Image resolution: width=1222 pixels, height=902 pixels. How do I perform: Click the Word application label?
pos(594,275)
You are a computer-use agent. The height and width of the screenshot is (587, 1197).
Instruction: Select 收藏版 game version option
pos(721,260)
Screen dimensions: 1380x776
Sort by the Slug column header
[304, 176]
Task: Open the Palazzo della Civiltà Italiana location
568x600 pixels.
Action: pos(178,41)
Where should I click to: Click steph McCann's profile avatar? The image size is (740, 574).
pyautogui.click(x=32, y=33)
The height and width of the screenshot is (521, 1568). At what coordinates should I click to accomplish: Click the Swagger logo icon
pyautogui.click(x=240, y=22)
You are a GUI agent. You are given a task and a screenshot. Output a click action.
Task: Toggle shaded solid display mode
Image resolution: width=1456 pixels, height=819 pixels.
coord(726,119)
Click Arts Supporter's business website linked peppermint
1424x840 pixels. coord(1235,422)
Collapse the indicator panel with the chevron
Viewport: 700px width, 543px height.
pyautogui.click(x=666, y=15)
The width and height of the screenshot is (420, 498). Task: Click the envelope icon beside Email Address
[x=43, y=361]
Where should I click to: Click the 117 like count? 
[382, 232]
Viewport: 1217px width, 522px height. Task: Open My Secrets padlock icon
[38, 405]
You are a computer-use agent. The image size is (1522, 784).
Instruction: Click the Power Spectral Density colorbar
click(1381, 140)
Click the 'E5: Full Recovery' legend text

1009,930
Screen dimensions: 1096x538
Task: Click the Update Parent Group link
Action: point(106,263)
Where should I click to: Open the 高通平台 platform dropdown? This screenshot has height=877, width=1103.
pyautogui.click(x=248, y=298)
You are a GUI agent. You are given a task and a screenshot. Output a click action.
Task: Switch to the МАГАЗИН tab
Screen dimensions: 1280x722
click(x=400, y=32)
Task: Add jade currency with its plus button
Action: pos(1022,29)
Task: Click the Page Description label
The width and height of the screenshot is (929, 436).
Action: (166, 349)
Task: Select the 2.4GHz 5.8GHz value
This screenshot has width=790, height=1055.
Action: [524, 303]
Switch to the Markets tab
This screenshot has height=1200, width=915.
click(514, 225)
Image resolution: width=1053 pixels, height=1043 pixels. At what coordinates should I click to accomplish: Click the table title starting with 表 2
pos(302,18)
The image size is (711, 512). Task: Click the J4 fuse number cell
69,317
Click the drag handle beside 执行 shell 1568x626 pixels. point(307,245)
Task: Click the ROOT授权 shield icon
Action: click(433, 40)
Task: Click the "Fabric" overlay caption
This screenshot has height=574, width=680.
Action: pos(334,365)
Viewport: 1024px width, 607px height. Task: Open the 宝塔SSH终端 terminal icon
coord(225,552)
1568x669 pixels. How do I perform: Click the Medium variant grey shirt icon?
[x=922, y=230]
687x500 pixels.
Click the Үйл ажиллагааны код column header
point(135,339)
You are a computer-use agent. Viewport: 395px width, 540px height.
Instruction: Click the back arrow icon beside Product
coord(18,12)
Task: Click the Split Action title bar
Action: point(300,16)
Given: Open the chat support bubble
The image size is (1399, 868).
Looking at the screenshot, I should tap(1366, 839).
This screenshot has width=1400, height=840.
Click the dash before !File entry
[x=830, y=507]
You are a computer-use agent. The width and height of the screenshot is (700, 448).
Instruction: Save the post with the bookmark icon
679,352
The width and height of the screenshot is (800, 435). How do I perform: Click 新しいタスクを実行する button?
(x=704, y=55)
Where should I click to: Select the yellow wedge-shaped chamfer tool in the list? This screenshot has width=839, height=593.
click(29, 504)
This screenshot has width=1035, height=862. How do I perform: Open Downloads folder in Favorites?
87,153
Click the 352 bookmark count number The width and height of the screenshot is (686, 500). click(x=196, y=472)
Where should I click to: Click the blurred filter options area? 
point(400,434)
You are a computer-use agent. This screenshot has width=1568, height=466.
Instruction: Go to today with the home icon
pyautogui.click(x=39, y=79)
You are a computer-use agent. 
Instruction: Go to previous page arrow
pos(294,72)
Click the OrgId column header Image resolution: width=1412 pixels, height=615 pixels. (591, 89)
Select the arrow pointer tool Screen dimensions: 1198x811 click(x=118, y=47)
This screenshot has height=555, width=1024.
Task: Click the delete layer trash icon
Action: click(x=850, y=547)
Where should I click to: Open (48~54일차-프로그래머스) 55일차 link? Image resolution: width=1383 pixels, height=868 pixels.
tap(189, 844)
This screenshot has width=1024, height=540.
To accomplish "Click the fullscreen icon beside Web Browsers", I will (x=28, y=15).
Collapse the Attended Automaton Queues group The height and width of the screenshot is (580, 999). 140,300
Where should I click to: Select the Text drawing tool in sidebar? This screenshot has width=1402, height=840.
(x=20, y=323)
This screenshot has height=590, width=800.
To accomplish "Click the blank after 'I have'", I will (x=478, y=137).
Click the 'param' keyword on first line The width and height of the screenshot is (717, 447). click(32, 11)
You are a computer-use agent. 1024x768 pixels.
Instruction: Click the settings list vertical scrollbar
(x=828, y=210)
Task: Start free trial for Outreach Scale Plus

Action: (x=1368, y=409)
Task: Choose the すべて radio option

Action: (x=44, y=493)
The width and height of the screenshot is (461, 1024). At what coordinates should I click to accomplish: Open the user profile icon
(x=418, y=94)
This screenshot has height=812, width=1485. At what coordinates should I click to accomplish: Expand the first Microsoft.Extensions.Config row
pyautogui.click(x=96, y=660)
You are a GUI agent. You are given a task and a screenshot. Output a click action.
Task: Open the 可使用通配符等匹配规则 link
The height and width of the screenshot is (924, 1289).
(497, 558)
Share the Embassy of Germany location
***
Your objective - Can you turn the listing above, from the line containing "Given: Open the chat support bubble" down to the line containing "Action: click(x=850, y=547)", into a numbered list with any blank lines dropped?

Full output -
1. Given: Open the chat support bubble
2. The image size is (1399, 868).
3. Looking at the screenshot, I should tap(1366, 839).
4. This screenshot has width=1400, height=840.
5. Click the dash before !File entry
6. [x=830, y=507]
7. You are a computer-use agent. The width and height of the screenshot is (700, 448).
8. Instruction: Save the post with the bookmark icon
9. 679,352
10. The width and height of the screenshot is (800, 435). How do I perform: Click 新しいタスクを実行する button?
11. (x=704, y=55)
12. Where should I click to: Select the yellow wedge-shaped chamfer tool in the list? This screenshot has width=839, height=593.
13. click(29, 504)
14. This screenshot has width=1035, height=862. How do I perform: Open Downloads folder in Favorites?
15. 87,153
16. Click the 352 bookmark count number The width and height of the screenshot is (686, 500). click(x=196, y=472)
17. Where should I click to: Click the blurred filter options area? 
18. point(400,434)
19. You are a computer-use agent. This screenshot has width=1568, height=466.
20. Instruction: Go to today with the home icon
21. pyautogui.click(x=39, y=79)
22. You are a computer-use agent. 
23. Instruction: Go to previous page arrow
24. pos(294,72)
25. Click the OrgId column header Image resolution: width=1412 pixels, height=615 pixels. (591, 89)
26. Select the arrow pointer tool Screen dimensions: 1198x811 click(x=118, y=47)
27. This screenshot has height=555, width=1024.
28. Task: Click the delete layer trash icon
29. Action: click(x=850, y=547)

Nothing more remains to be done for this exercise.